Under the Visible Life
CBC Books | CBC | Posted: March 7, 2017 9:05 PM | Last Updated: July 11, 2017
Kim Echlin
Fatherless Katherine carries the stigma of her mixed-race background through an era that is hostile to her and all she represents. It is only through music that she finds the freedom to temporarily escape and dream of a better life for herself, nurturing this hard-won refuge throughout the vagaries of unexpected motherhood and an absent husband, and relying on her talent to build a future for her family.
Orphaned Mahsa also grows up in the shadow of loss, sent to relatives in Pakistan after the death of her parents. Struggling to break free, she escapes to Montreal, leaving behind her first love, Kamal. But the threads of her past are not so easily severed, and she finds herself forced into an arranged marriage. For Mahsa, too, music becomes her solace and allows her to escape from her oppressive circumstances.
When Katherine and Mahsa meet, they find in each other a kindred spirit as well as a musical equal, and their lives are changed irrevocably.
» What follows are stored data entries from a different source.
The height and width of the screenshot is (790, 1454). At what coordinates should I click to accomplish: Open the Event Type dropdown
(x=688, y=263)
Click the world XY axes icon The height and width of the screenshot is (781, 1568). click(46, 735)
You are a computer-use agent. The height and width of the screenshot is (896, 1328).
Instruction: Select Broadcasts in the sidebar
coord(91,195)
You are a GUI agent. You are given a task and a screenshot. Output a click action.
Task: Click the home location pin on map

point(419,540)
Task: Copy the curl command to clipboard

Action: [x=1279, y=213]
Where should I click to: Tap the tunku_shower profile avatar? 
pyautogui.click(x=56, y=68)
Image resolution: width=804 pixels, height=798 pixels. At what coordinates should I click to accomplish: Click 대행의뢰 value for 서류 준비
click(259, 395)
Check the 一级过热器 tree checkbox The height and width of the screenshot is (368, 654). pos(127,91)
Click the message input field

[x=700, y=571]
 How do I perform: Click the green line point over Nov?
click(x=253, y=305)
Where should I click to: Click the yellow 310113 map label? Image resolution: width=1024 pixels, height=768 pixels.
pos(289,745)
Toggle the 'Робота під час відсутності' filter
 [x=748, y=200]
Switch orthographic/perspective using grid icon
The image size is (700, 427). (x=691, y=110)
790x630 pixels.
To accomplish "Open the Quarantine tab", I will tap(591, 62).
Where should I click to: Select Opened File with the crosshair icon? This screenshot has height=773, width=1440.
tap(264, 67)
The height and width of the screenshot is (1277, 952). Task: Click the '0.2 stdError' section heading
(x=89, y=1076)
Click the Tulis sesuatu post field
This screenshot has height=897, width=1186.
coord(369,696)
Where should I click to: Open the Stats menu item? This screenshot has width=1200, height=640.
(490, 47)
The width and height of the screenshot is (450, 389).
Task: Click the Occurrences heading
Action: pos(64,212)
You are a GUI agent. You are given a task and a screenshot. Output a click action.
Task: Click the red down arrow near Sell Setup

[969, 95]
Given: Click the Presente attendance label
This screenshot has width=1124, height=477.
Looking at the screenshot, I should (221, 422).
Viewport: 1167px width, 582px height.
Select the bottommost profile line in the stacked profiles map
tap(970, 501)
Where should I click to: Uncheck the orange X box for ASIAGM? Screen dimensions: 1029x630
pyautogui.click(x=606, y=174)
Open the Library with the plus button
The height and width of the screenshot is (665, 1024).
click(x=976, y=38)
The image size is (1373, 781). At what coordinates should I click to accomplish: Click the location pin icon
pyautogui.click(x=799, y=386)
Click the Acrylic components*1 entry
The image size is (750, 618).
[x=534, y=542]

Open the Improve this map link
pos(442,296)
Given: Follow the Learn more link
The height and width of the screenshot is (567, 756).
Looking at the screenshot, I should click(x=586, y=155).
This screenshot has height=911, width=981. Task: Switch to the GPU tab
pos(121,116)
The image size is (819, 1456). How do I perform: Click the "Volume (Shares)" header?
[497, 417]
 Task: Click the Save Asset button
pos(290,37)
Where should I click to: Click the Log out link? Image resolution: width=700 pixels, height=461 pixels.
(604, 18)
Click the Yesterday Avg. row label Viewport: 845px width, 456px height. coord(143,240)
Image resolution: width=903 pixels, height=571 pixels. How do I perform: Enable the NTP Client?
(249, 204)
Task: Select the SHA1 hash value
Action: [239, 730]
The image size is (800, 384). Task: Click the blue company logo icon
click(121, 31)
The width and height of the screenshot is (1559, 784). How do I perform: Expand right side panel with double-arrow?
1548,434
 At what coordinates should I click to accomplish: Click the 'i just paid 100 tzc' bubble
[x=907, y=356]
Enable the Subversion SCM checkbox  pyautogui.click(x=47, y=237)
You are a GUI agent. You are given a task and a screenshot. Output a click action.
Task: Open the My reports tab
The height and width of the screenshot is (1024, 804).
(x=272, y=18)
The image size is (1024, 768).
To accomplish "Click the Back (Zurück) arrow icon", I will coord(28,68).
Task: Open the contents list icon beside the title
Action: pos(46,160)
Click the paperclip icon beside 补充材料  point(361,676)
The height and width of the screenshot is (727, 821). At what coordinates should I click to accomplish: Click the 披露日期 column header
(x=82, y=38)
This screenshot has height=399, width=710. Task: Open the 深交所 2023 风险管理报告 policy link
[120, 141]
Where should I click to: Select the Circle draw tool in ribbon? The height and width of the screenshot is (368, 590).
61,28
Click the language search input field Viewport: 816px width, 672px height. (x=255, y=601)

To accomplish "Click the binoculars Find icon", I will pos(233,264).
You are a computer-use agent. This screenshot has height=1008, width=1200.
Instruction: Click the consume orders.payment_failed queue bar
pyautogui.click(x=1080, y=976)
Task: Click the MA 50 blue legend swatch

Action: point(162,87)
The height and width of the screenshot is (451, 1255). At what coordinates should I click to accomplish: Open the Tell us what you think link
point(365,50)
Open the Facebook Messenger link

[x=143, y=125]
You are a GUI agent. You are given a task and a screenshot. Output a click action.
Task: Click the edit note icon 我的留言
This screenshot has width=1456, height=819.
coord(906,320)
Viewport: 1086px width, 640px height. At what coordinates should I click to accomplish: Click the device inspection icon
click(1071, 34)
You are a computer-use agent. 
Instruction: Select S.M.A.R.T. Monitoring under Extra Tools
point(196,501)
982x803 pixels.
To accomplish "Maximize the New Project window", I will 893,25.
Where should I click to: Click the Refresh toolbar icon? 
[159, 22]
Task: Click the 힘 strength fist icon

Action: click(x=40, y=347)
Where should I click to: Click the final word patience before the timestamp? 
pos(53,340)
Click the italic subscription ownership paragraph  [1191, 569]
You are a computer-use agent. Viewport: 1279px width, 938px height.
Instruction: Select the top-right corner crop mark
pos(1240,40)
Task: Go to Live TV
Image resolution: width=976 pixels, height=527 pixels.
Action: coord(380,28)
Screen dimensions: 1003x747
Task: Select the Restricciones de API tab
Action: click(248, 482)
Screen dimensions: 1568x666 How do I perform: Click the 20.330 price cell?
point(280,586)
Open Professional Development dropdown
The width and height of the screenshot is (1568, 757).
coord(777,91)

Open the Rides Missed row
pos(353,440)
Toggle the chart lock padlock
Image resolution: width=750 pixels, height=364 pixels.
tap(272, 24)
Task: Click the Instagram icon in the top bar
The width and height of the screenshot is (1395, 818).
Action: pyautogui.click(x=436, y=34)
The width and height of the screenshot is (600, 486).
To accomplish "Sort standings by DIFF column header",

Together, they inspire and support one another, fusing together their cultures, their joys, and their losses — just as they collaborate musically in the language of free-form, improvisational jazz. (From Hamish Hamilton Canada)
From the book
What she is I am. My mother ran away with my father from Lashkar Gah when she was eighteen and gave birth to me in Karachi, the pearl of the Arabian Sea. She liked to make us laugh with her Pashto-Urdu-American jokes and her proverbs and idioms in English. Her name was Breshna Najibullah. She has bright grey eyes that were interested in everything, especially in me and my father. She wore her long hair loose and she had a half-moon scar on her chin from a fall as a child. It looked like a little second smile. She moved with great energy, and gracefully.
From Under the Visible Life by Kim Echlin ©2015. Published by Hamish Hamilton Canada.